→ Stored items
++++++++++++++++++++
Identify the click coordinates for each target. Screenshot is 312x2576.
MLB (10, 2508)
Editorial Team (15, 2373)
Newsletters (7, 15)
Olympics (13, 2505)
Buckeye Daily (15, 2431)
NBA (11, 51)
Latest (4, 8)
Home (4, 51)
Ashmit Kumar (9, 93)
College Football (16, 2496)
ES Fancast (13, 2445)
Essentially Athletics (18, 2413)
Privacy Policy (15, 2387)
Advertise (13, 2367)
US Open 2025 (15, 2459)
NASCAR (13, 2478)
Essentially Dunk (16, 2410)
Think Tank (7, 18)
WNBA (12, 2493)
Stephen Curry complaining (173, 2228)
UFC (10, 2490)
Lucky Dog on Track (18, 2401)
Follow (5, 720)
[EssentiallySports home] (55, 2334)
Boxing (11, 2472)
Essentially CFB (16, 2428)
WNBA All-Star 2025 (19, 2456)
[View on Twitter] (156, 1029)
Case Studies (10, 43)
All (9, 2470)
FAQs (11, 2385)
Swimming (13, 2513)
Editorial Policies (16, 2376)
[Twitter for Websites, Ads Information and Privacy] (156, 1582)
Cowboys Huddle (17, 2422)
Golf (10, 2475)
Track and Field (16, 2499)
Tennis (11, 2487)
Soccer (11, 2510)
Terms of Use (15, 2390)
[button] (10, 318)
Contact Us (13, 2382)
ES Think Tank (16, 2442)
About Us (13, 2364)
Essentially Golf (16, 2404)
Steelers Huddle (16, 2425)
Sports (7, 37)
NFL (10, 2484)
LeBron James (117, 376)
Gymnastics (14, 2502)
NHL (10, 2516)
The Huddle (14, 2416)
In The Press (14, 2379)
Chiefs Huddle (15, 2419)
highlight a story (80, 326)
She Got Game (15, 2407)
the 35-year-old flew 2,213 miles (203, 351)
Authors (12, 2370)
++++++++++++++++++++
→ Activity
Copy each entry above exactly, leaving nothing out.

→ Answer space
Identify the click coordinates for each target. Screenshot is 312x2576.
MLB (10, 2508)
Editorial Team (15, 2373)
Newsletters (7, 15)
Olympics (13, 2505)
Buckeye Daily (15, 2431)
NBA (11, 51)
Latest (4, 8)
Home (4, 51)
Ashmit Kumar (9, 93)
College Football (16, 2496)
ES Fancast (13, 2445)
Essentially Athletics (18, 2413)
Privacy Policy (15, 2387)
Advertise (13, 2367)
US Open 2025 (15, 2459)
NASCAR (13, 2478)
Essentially Dunk (16, 2410)
Think Tank (7, 18)
WNBA (12, 2493)
Stephen Curry complaining (173, 2228)
UFC (10, 2490)
Lucky Dog on Track (18, 2401)
Follow (5, 720)
[EssentiallySports home] (55, 2334)
Boxing (11, 2472)
Essentially CFB (16, 2428)
WNBA All-Star 2025 (19, 2456)
[View on Twitter] (156, 1029)
Case Studies (10, 43)
All (9, 2470)
FAQs (11, 2385)
Swimming (13, 2513)
Editorial Policies (16, 2376)
[Twitter for Websites, Ads Information and Privacy] (156, 1582)
Cowboys Huddle (17, 2422)
Golf (10, 2475)
Track and Field (16, 2499)
Tennis (11, 2487)
Soccer (11, 2510)
Terms of Use (15, 2390)
[button] (10, 318)
Contact Us (13, 2382)
ES Think Tank (16, 2442)
About Us (13, 2364)
Essentially Golf (16, 2404)
Steelers Huddle (16, 2425)
Sports (7, 37)
NFL (10, 2484)
LeBron James (117, 376)
Gymnastics (14, 2502)
NHL (10, 2516)
The Huddle (14, 2416)
In The Press (14, 2379)
Chiefs Huddle (15, 2419)
highlight a story (80, 326)
She Got Game (15, 2407)
the 35-year-old flew 2,213 miles (203, 351)
Authors (12, 2370)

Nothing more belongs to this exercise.